Recast the rows from the line containing "Click the Opera" through the end of the rows, both ends included, as a JSON list of strings with one string per line and blank lines omitted.

(Entries drawn from a collection)
::::::::::

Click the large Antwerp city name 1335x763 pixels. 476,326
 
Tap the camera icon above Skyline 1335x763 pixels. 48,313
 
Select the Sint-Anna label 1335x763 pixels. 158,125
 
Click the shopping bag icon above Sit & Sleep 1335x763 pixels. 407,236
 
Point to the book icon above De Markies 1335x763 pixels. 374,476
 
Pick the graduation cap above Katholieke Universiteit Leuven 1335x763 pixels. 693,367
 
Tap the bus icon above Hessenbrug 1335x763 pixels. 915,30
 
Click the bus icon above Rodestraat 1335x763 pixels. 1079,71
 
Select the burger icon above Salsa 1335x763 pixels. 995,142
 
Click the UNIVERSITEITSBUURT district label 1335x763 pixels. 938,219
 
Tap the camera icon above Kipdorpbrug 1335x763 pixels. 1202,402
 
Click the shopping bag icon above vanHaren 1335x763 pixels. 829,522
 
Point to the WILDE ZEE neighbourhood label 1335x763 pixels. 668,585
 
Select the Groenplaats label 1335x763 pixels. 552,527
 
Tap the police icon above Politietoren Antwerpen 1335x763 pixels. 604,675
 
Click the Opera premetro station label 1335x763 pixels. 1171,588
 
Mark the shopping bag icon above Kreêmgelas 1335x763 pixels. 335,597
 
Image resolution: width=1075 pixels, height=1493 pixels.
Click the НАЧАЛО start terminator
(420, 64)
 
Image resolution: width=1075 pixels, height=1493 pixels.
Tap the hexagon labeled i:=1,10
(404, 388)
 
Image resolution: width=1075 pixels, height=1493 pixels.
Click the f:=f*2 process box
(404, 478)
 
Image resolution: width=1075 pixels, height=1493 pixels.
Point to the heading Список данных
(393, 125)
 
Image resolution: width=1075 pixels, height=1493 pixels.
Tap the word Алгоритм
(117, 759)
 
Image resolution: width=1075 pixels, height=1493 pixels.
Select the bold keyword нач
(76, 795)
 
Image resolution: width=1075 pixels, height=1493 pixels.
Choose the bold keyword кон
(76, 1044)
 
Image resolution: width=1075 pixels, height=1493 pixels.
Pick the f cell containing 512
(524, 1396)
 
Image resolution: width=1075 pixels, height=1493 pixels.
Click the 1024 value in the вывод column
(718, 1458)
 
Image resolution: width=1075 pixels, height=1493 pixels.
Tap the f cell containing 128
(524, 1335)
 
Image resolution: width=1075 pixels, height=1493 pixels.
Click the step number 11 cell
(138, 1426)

::::::::::

* [Task answer]
[
  "Click the Opera premetro station label 1335x763 pixels. 1171,588",
  "Mark the shopping bag icon above Kreêmgelas 1335x763 pixels. 335,597",
  "Image resolution: width=1075 pixels, height=1493 pixels.",
  "Click the НАЧАЛО start terminator",
  "(420, 64)",
  "Image resolution: width=1075 pixels, height=1493 pixels.",
  "Tap the hexagon labeled i:=1,10",
  "(404, 388)",
  "Image resolution: width=1075 pixels, height=1493 pixels.",
  "Click the f:=f*2 process box",
  "(404, 478)",
  "Image resolution: width=1075 pixels, height=1493 pixels.",
  "Point to the heading Список данных",
  "(393, 125)",
  "Image resolution: width=1075 pixels, height=1493 pixels.",
  "Tap the word Алгоритм",
  "(117, 759)",
  "Image resolution: width=1075 pixels, height=1493 pixels.",
  "Select the bold keyword нач",
  "(76, 795)",
  "Image resolution: width=1075 pixels, height=1493 pixels.",
  "Choose the bold keyword кон",
  "(76, 1044)",
  "Image resolution: width=1075 pixels, height=1493 pixels.",
  "Pick the f cell containing 512",
  "(524, 1396)",
  "Image resolution: width=1075 pixels, height=1493 pixels.",
  "Click the 1024 value in the вывод column",
  "(718, 1458)",
  "Image resolution: width=1075 pixels, height=1493 pixels.",
  "Tap the f cell containing 128",
  "(524, 1335)",
  "Image resolution: width=1075 pixels, height=1493 pixels.",
  "Click the step number 11 cell",
  "(138, 1426)"
]